Name: Dominant Species

Publisher: GMT Games

Year Published: 2010

Average Retail Price: $50 – $60

Good: Never the same game twice – Multiple winning strategies

Bad: Low production value – Randomness dominates strategy – Potential runaway leader problem – Poorly balanced – Does not play well with too many or too few players

Dominant Species is a new game that is best described as the spiritual successor to the little known game Ursuppe. While the game mechanics are radically different between the two games, the concept of constantly expanding while trying to maintain your food supply makes the two games feel similar. This is where the similarities end as Dominant Species is a much more complex game than Ursuppe.

At first glance, Dominant Species is not much to look at. The box art, while beautiful, uses slightly faded colors. This color fading continues when you open the box and look at the game board and pieces. The production value of Dominant Species is quite low and the board and cardboard chits look only slightly better than what could be produced on a low quality color printer.

Luckily for GMT Games, Dominant Species is a better game than it looks at first glance. What the game lacks in production value it makes up for in complex, yet well intertwined game mechanics. Each player takes the role of a different species of animal and your goal is for your species to control the most fertile territory throughout the game.

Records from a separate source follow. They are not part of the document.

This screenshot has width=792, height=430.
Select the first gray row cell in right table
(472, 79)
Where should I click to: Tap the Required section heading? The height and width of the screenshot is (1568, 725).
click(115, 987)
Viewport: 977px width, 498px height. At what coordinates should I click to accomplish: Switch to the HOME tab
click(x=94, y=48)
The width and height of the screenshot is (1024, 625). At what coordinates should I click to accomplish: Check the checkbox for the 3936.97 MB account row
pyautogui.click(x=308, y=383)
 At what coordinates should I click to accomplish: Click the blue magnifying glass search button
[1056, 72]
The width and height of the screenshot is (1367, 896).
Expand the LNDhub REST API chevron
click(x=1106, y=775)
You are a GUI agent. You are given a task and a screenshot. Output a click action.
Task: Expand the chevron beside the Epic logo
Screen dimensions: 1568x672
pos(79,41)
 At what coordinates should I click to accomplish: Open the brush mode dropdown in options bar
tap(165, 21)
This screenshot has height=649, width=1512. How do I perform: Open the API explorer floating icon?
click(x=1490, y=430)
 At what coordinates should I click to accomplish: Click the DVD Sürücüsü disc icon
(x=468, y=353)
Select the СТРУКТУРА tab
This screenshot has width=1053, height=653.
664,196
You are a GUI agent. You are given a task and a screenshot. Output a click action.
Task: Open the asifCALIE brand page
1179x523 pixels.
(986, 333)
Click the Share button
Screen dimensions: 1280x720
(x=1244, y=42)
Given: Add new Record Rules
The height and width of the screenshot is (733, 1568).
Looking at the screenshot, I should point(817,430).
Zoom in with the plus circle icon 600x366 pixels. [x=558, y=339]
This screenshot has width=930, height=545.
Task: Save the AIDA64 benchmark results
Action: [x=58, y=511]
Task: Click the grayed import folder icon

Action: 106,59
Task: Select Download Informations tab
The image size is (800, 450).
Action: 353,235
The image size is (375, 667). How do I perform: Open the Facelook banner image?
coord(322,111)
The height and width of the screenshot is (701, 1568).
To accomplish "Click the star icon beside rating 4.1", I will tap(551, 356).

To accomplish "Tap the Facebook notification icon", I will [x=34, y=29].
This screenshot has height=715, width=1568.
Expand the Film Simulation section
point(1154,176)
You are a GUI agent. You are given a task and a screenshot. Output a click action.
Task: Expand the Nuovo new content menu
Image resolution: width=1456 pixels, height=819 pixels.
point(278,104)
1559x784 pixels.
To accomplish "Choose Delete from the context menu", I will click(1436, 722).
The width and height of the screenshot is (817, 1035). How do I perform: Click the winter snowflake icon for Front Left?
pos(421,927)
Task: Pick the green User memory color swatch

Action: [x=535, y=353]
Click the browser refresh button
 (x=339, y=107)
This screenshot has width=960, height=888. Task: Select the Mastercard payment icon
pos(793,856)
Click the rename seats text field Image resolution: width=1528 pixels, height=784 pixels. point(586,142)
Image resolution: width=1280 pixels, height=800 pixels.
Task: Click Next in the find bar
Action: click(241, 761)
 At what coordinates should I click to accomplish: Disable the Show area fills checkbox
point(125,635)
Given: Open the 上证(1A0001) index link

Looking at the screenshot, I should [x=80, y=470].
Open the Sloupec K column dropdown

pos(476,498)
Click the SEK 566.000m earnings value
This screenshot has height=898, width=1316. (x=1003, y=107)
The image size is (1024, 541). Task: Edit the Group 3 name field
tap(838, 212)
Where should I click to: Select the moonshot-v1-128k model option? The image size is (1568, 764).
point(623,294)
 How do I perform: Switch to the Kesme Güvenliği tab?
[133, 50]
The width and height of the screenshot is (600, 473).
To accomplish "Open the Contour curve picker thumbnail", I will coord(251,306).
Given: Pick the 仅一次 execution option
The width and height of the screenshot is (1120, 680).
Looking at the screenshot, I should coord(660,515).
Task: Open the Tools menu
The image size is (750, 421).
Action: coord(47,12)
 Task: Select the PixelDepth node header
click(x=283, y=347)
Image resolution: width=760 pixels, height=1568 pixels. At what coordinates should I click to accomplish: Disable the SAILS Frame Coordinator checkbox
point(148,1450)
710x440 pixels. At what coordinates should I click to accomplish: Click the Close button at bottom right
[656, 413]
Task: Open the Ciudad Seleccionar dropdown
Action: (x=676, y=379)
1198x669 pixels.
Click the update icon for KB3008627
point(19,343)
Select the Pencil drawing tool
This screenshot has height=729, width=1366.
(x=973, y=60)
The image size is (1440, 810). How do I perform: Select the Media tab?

The complexity of the rules is such that trying to relate them succinctly is nearly impossible with any degree of clarity. The short version is that you expand your species, adapt your species, expand the world, and modify the food source of the land while avoiding ever present cataclysms and a growing ice sheet. If you can manage to adapt well and spread out intelligently, you will gain more points than your opponents and win the game.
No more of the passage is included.